▶ Task to complete
Print every entry exactly once more, omitting each picture.

▶ Data records
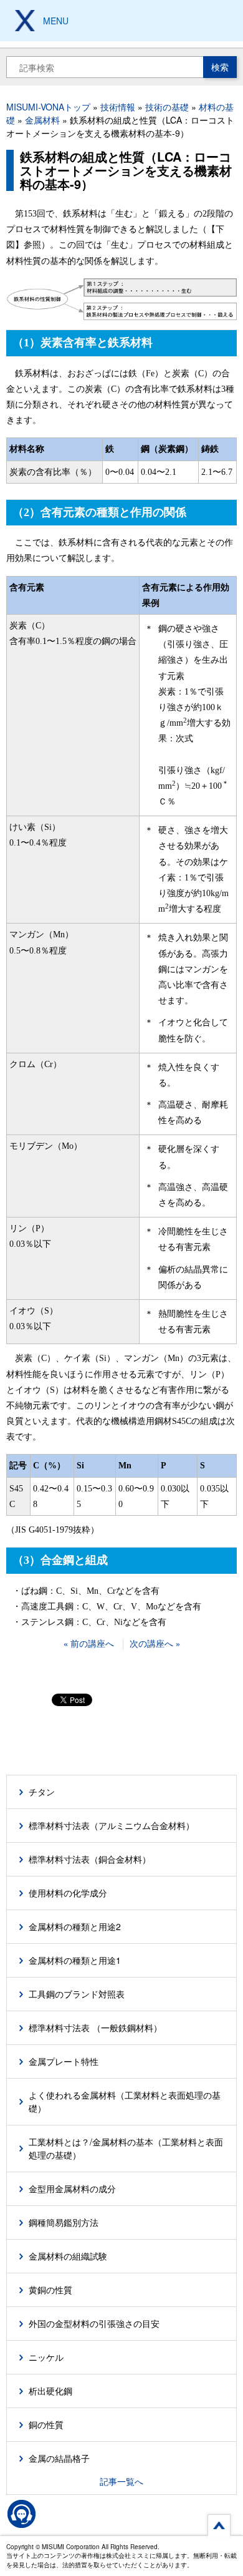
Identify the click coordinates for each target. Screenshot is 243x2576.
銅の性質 (46, 2424)
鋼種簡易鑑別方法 (63, 2222)
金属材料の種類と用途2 (75, 1926)
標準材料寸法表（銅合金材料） (90, 1859)
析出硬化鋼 (50, 2390)
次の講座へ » (155, 1644)
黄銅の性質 (50, 2289)
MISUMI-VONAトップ (48, 106)
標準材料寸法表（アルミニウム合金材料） (111, 1825)
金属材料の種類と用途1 (75, 1960)
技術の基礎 (167, 106)
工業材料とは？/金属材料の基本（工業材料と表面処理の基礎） (126, 2148)
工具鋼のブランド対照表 (77, 1994)
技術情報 (117, 106)
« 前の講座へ (89, 1644)
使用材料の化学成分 (68, 1892)
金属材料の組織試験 (68, 2256)
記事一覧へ (121, 2481)
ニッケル (46, 2357)
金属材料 (42, 120)
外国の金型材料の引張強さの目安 (94, 2323)
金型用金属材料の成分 (72, 2188)
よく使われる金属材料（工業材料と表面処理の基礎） (125, 2101)
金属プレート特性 (63, 2061)
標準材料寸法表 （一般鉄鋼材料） (95, 2027)
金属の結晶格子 (59, 2458)
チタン (42, 1791)
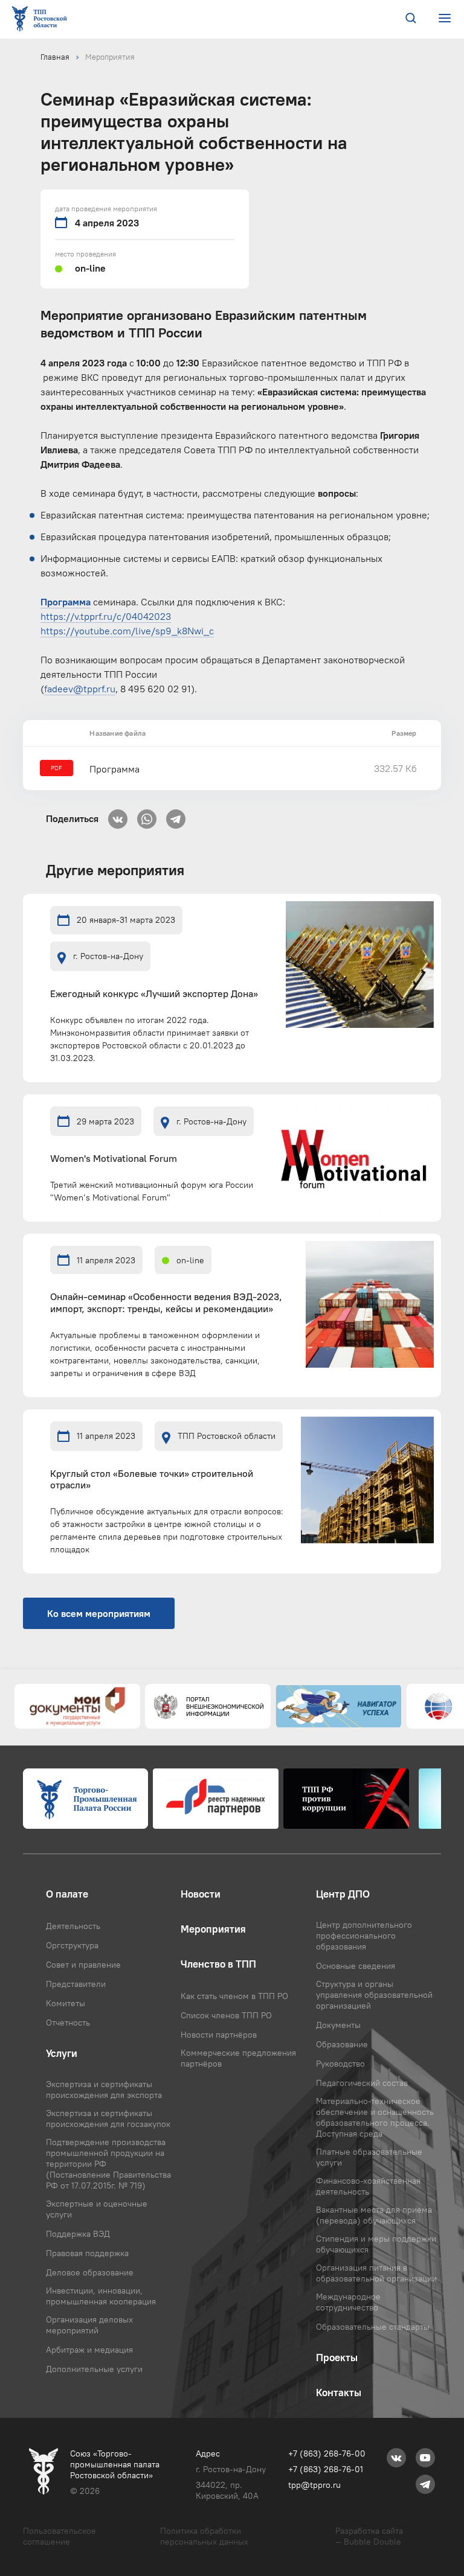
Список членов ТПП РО (226, 2015)
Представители (76, 1983)
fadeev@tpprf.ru (79, 689)
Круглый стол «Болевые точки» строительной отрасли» (151, 1479)
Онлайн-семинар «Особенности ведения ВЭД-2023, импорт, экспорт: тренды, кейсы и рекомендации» (166, 1302)
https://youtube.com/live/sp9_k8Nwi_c (127, 631)
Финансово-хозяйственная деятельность (368, 2186)
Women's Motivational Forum (113, 1158)
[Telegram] (175, 815)
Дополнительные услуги (94, 2369)
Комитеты (65, 2003)
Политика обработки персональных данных (204, 2536)
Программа (114, 769)
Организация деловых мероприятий (89, 2325)
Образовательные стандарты (373, 2326)
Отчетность (68, 2022)
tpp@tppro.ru (314, 2484)
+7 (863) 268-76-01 (325, 2469)
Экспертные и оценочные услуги (96, 2209)
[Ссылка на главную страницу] (42, 19)
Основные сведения (355, 1965)
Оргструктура (72, 1945)
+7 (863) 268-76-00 (327, 2453)
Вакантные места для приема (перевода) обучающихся (374, 2215)
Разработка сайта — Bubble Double (369, 2536)
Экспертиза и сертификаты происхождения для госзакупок (108, 2118)
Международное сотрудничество (348, 2302)
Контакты (338, 2392)
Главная (54, 57)
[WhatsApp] (146, 815)
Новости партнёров (219, 2034)
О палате (67, 1894)
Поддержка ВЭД (78, 2233)
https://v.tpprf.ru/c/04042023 (105, 616)
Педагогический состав (362, 2082)
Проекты (337, 2357)
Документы (338, 2025)
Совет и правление (83, 1964)
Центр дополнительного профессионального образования (364, 1935)
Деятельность (73, 1926)
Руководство (340, 2063)
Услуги (61, 2053)
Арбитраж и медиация (89, 2349)
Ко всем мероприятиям (98, 1613)
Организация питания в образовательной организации (376, 2273)
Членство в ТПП (218, 1964)
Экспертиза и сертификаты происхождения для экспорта (104, 2089)
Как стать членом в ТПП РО (234, 1996)
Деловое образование (90, 2272)
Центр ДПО (343, 1894)
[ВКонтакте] (117, 815)
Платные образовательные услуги (369, 2157)
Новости (201, 1894)
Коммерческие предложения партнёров (238, 2058)
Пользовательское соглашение (59, 2536)
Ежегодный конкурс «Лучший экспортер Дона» (154, 993)
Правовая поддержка (87, 2253)
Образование (342, 2044)
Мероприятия (110, 57)
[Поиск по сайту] (410, 19)
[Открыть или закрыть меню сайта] (444, 18)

▶ Output of the exercise
Identify the click coordinates for each target. Screenshot is 243x2576.
銅の性質 (46, 2424)
鋼種簡易鑑別方法 (63, 2222)
金属材料の種類と用途2 (75, 1926)
標準材料寸法表（銅合金材料） (90, 1859)
析出硬化鋼 (50, 2390)
次の講座へ » (155, 1644)
黄銅の性質 (50, 2289)
MISUMI-VONAトップ (48, 106)
標準材料寸法表（アルミニウム合金材料） (111, 1825)
金属材料の種類と用途1 (75, 1960)
技術の基礎 (167, 106)
工業材料とは？/金属材料の基本（工業材料と表面処理の基礎） (126, 2148)
工具鋼のブランド対照表 (77, 1994)
技術情報 (117, 106)
« 前の講座へ (89, 1644)
使用材料の化学成分 (68, 1892)
金属材料の組織試験 (68, 2256)
記事一覧へ (121, 2481)
ニッケル (46, 2357)
金属材料 (42, 120)
外国の金型材料の引張強さの目安 (94, 2323)
金型用金属材料の成分 (72, 2188)
よく使われる金属材料（工業材料と表面処理の基礎） (125, 2101)
金属プレート特性 (63, 2061)
標準材料寸法表 （一般鉄鋼材料） (95, 2027)
金属の結晶格子 (59, 2458)
チタン (42, 1791)
Список членов ТПП РО (226, 2015)
Представители (76, 1983)
fadeev@tpprf.ru (79, 689)
Круглый стол «Болевые точки» строительной отрасли» (151, 1479)
Онлайн-семинар «Особенности ведения ВЭД-2023, импорт, экспорт: тренды, кейсы и рекомендации» (166, 1302)
https://youtube.com/live/sp9_k8Nwi_c (127, 631)
Финансово-хозяйственная деятельность (368, 2186)
Women's Motivational Forum (113, 1158)
[Telegram] (175, 815)
Дополнительные услуги (94, 2369)
Комитеты (65, 2003)
Политика обработки персональных данных (204, 2536)
Программа (114, 769)
Организация деловых мероприятий (89, 2325)
Образовательные стандарты (373, 2326)
Отчетность (68, 2022)
tpp@tppro.ru (314, 2484)
+7 (863) 268-76-01 (325, 2469)
Экспертные и оценочные услуги (96, 2209)
[Ссылка на главную страницу] (42, 19)
Основные сведения (355, 1965)
Оргструктура (72, 1945)
+7 (863) 268-76-00 (327, 2453)
Вакантные места для приема (перевода) обучающихся (374, 2215)
Разработка сайта — Bubble Double (369, 2536)
Экспертиза и сертификаты происхождения для госзакупок (108, 2118)
Международное сотрудничество (348, 2302)
Контакты (338, 2392)
Главная (54, 57)
[WhatsApp] (146, 815)
Новости партнёров (219, 2034)
О палате (67, 1894)
Поддержка ВЭД (78, 2233)
https://v.tpprf.ru/c/04042023 (105, 616)
Педагогический состав (362, 2082)
Проекты (337, 2357)
Документы (338, 2025)
Совет и правление (83, 1964)
Центр дополнительного профессионального образования (364, 1935)
Деятельность (73, 1926)
Руководство (340, 2063)
Услуги (61, 2053)
Арбитраж и медиация (89, 2349)
Ко всем мероприятиям (98, 1613)
Организация питания в образовательной организации (376, 2273)
Членство в ТПП (218, 1964)
Экспертиза и сертификаты происхождения для экспорта (104, 2089)
Как стать членом в ТПП РО (234, 1996)
Деловое образование (90, 2272)
Центр ДПО (343, 1894)
[ВКонтакте] (117, 815)
Платные образовательные услуги (369, 2157)
Новости (201, 1894)
Коммерческие предложения партнёров (238, 2058)
Пользовательское соглашение (59, 2536)
Ежегодный конкурс «Лучший экспортер Дона» (154, 993)
Правовая поддержка (87, 2253)
Образование (342, 2044)
Мероприятия (110, 57)
[Поиск по сайту] (410, 19)
[Открыть или закрыть меню сайта] (444, 18)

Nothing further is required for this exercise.